Helder 01/12/2011Relato "Tapa na Cara"Você curte livros tristes? Se sim, encontrou o perfeito.
E para que pode servir um livro triste? O que vou ganhar lendo um livro assim?
A certeza de que sua vida é maravilhosa e que qualquer reclamação que você faça é demonstração de puro egoísmo e egocentrismo.
Foi assim que me senti após ler este relato. Sim, pois é tão pequeno que é até difícil de chamar de livro. Acho que li em duas horas, ou 3 sentadas.
O autor abre totalmente sua alma e nos mostra os sentimentos contraditórios existentes em um pai que concebeu dois filhos deficientes mentais. Como disseram para sua outra filha, “ele só pode estar querendo contar vantagem contando uma estória assim, né?”
Mas não é Estória, é verdade. E ele nos mostra toda a dor existente nessa realidade. Não ter orgulho de seus filhos e eles não terem orgulho de você por nem saberem o que é isso.
Em muitos momentos, os termos usados por ele para definir os meninos são horríveis, mas quando nos colocamos no lugar dele, pensamos: Como eu agiria se isso acontecesse comigo?
“Eles requerem uma paciência de santo, e eu não sou santo”
Quando eu descobri que minha esposa estava grávida passei a ter medo. É estranho isso, mas é a minha verdade. Junto com a alegria, vinha um medo enorme. Ele seria perfeito? Ele seria feliz? Ele...? Cada ultrasom passou a ser uma vitória. Nuca ok, não tem down, deu para ver o sexo, tem todos os dedos, tem pernas, braços e orelhas, cabeça tamanho normal.Mas e quando nascer, vai ser tudo bem? Foi! Mais uma vitória. Teste do pezinho, ouvido, olhinho, aprender a mamar no peito, ficar sentado, rir, andar, falar, aprender as cores, aprender o nome. E hoje já sabe até algumas palavras em inglês!!

────────

(TAREFAS DO EXERCÍCIO)
A - Segundo a resenha, em quanto tempo quem a escreveu leu o relato?
B - Diga se cada afirmação abaixo concorda com a resenha, citando as palavras dela que decidem a resposta: (i) o relato mostra os sentimentos de um pai que concebeu dois filhos deficientes mentais; (ii) o relato conta uma estória inventada; (iii) o relato é extenso.
C - Prossiga com a resenha do relato a partir da última frase mostrada.

(MATERIAL FORNECIDO)
────────

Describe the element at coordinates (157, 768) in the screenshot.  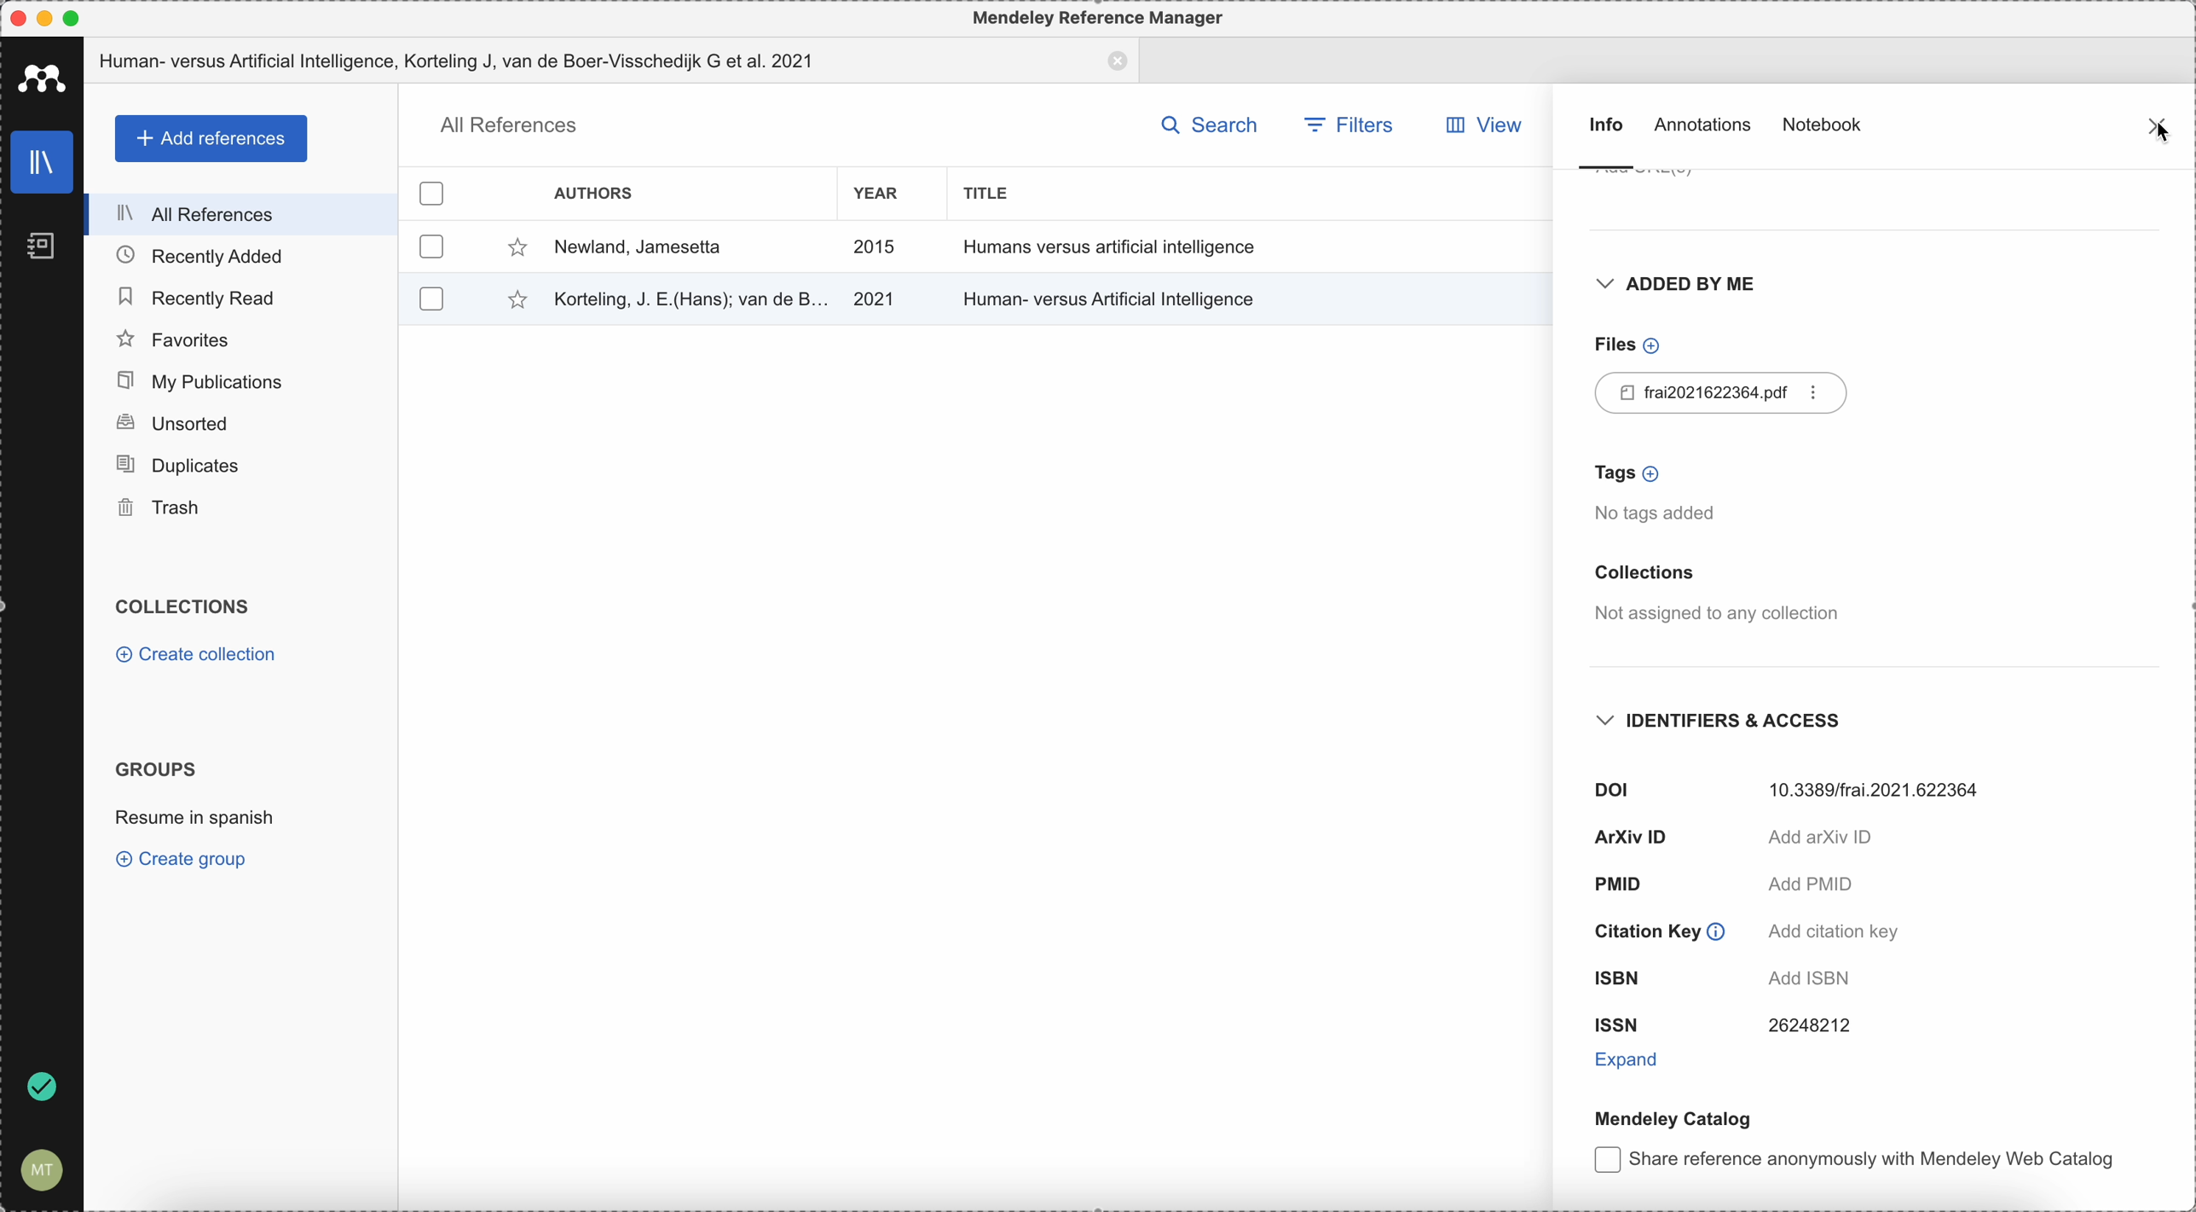
I see `groups` at that location.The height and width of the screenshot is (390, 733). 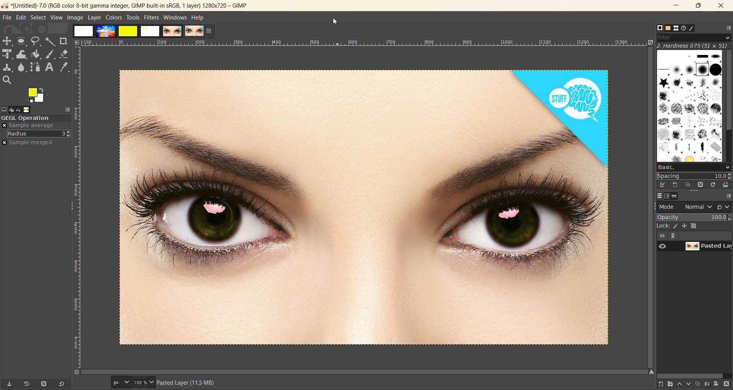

────────

(RESPOSTAS ÀS TAREFAS)
A - Em duas horas, ou três sentadas.

B -
(i) Sim: "um pai que concebeu dois filhos deficientes mentais".
(ii) Não: "Mas não é Estória, é verdade."
(iii) Não: "é tão pequeno que é até difícil de chamar de livro".

C -
O autor deste livro na primeira vez não teve estes medos. Na segunda já teve. Mas como ele disse, jogo com a genética e perdeu!
E por isso, não pode ter muitas outras coisas que almejamos. Seus filhos não aprenderam a falar, não podem jogar bola com seu pai, nem ganhar medalhas. Seus amigos reclamam que não agüentam mais receber os presentes tranqueiras feitos pelos filhos nas escolinhas, e ele daria tudo para receber qualquer presente feito por seus pequenos. Esses e muitos outros exemplos citados durante o livro nos mostram no fundo de nossa alma a tristeza deste pai, que muitas vezes ainda se culpa por ter sido tão incompetente a ponto de trazer ao mundo duas crianças somente para sofrerem.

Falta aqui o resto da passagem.